PROVIDED RECORDS
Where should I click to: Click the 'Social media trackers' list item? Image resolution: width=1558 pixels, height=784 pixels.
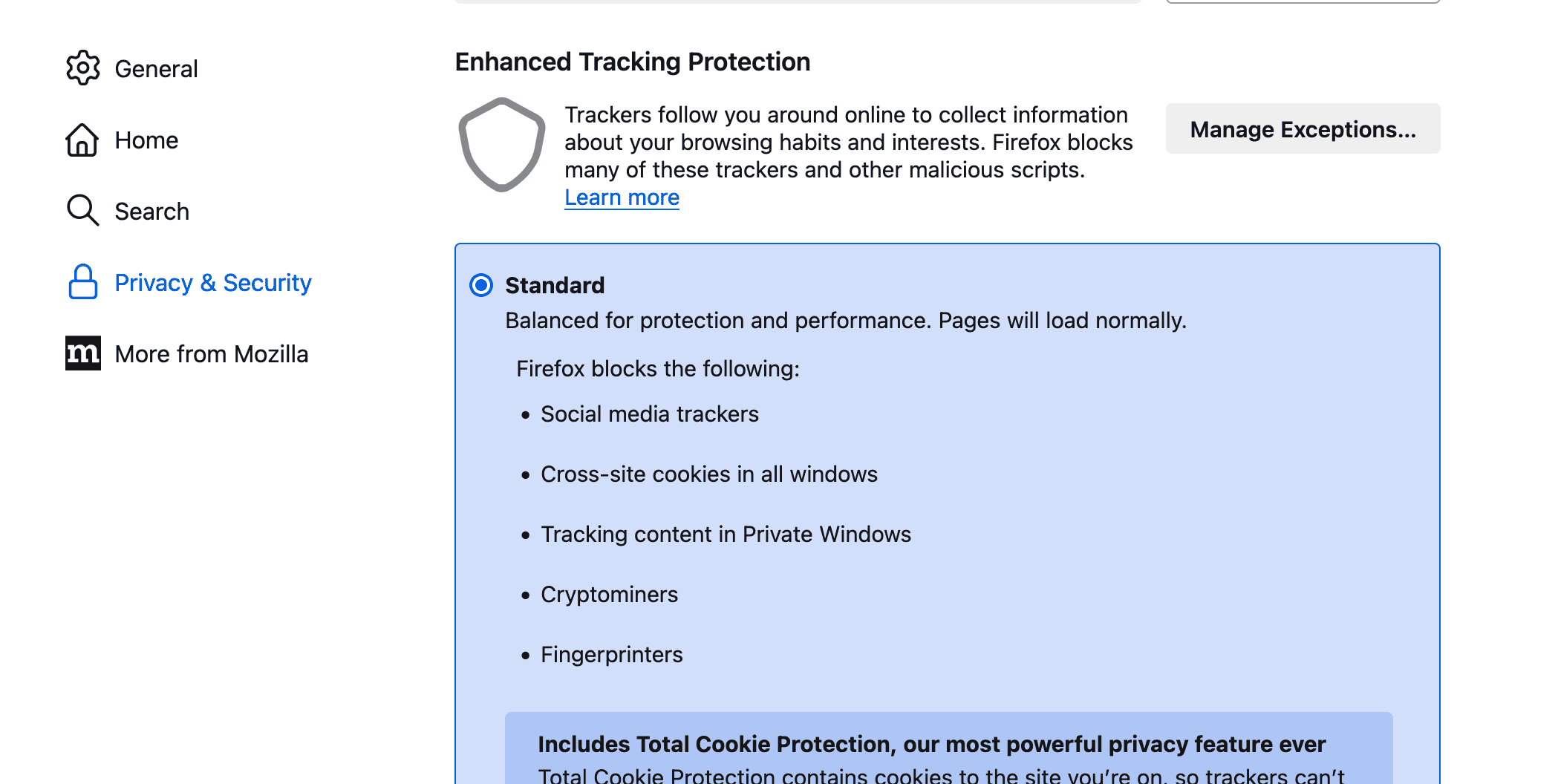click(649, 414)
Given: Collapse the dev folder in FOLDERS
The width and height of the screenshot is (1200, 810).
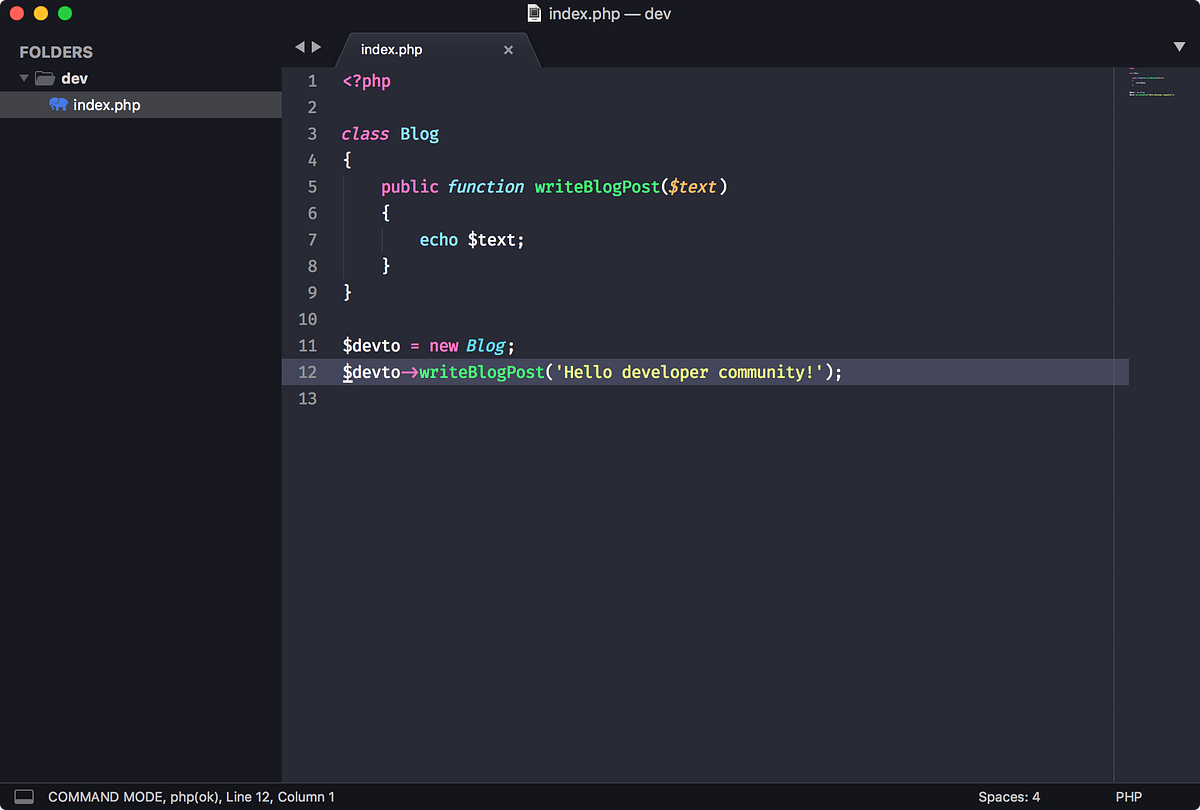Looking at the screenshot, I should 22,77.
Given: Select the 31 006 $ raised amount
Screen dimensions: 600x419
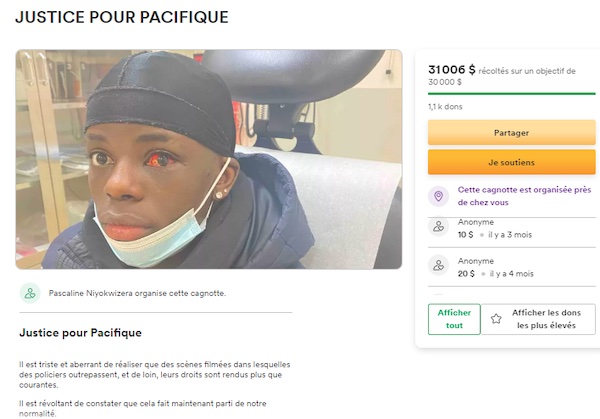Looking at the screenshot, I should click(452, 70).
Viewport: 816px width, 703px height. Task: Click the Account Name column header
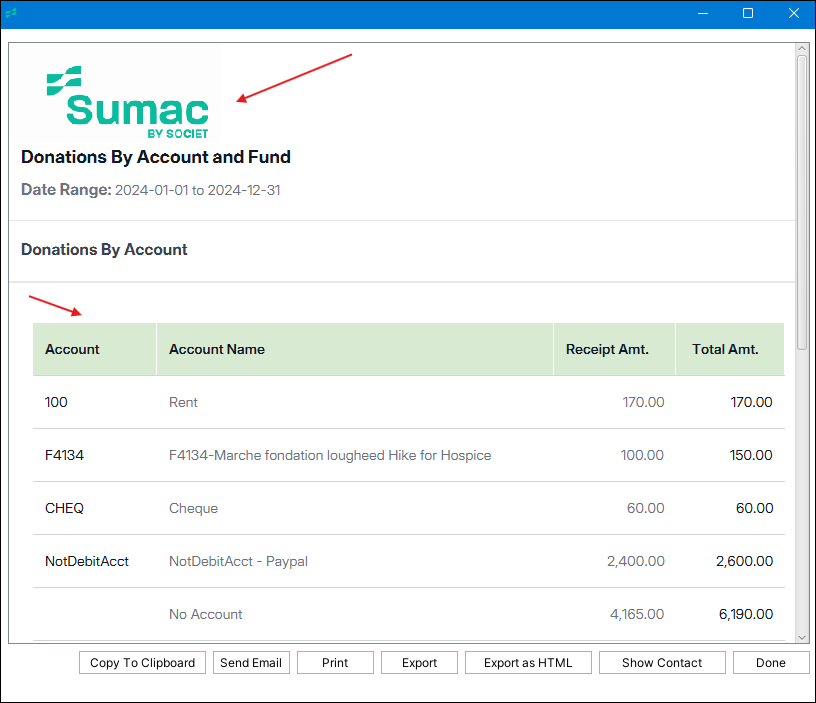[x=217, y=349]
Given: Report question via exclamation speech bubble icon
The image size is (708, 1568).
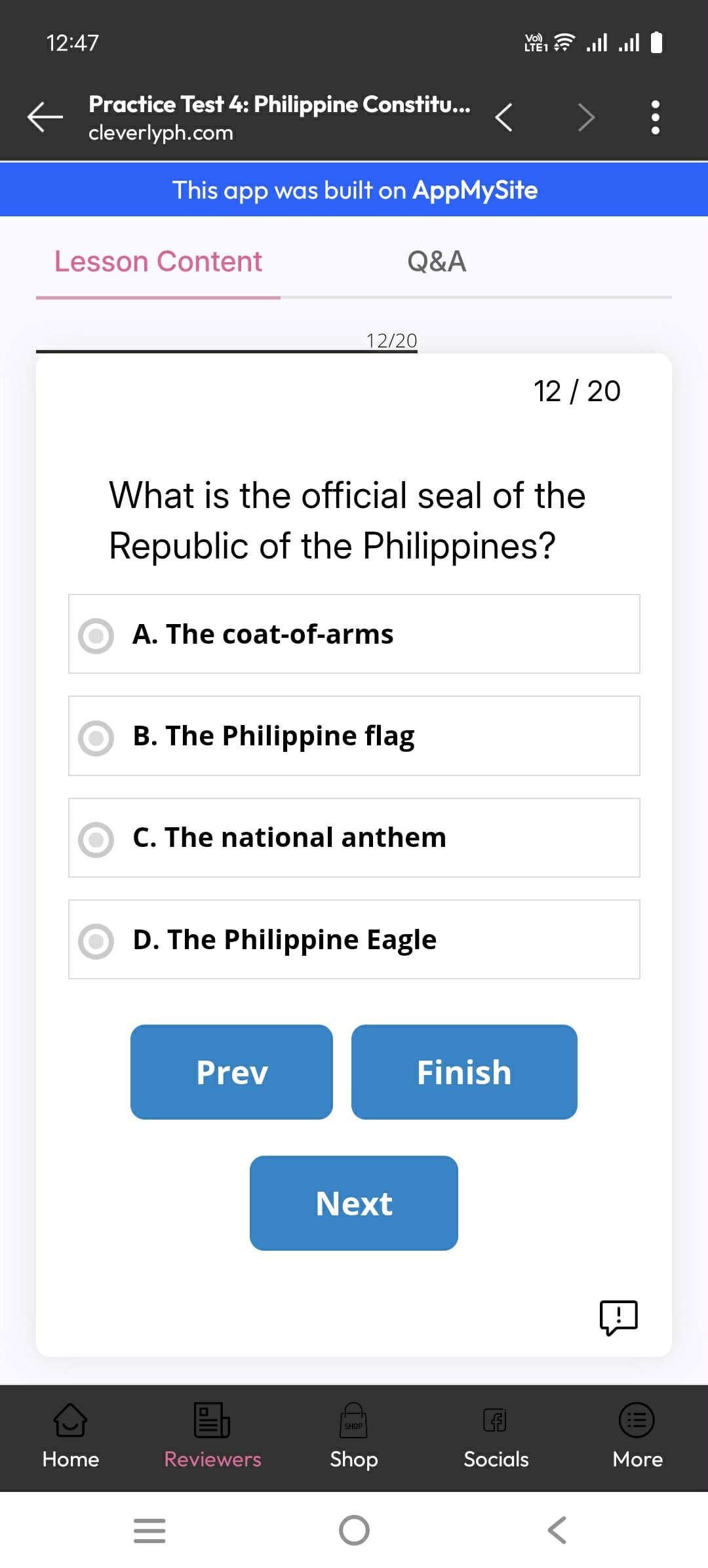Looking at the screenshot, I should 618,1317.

* * *

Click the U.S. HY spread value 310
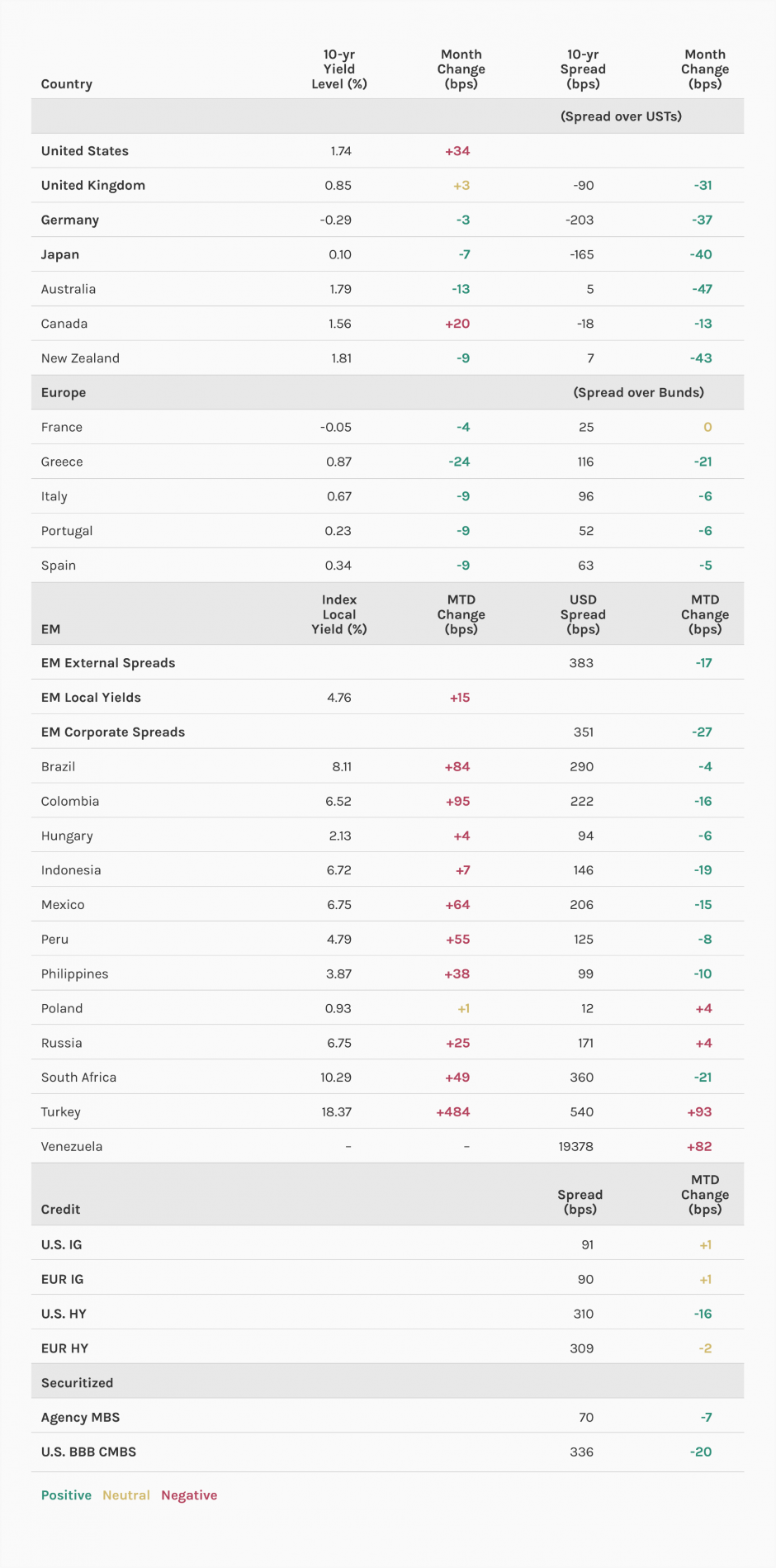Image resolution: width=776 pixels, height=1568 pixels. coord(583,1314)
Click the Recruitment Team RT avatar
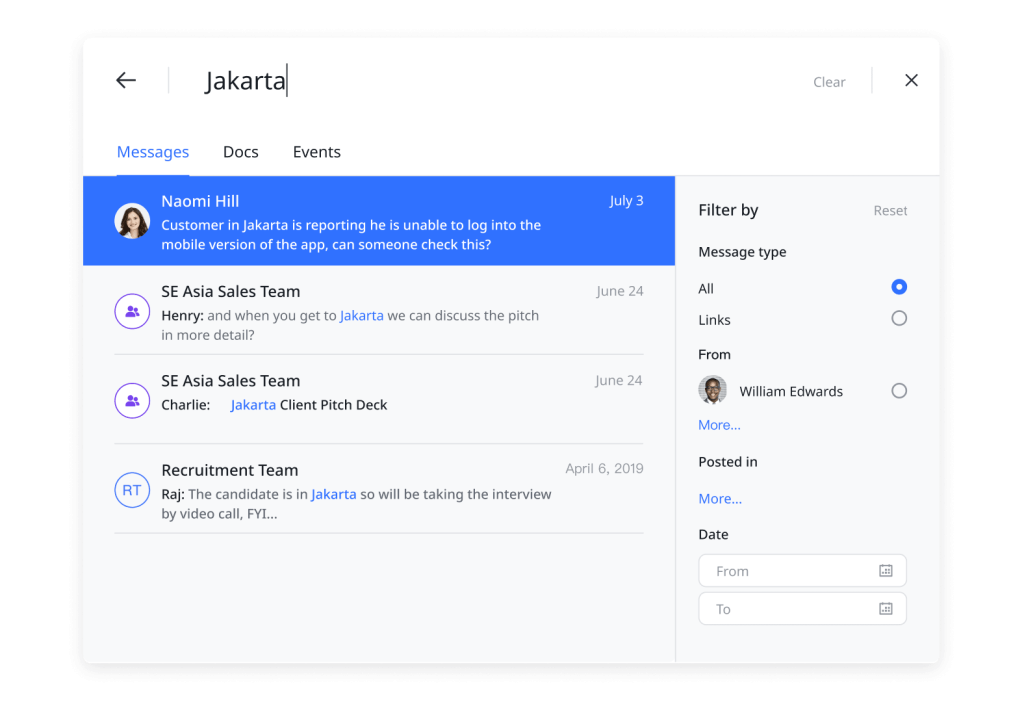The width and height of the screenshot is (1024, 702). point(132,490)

WORK TASK
Look over the records. Copy the lines that include the word "Given".

WRITTEN RESPONSE
Given: Collapse the dev folder in FOLDERS
Given: Select the 31 006 $ raised amount
Given: Report question via exclamation speech bubble icon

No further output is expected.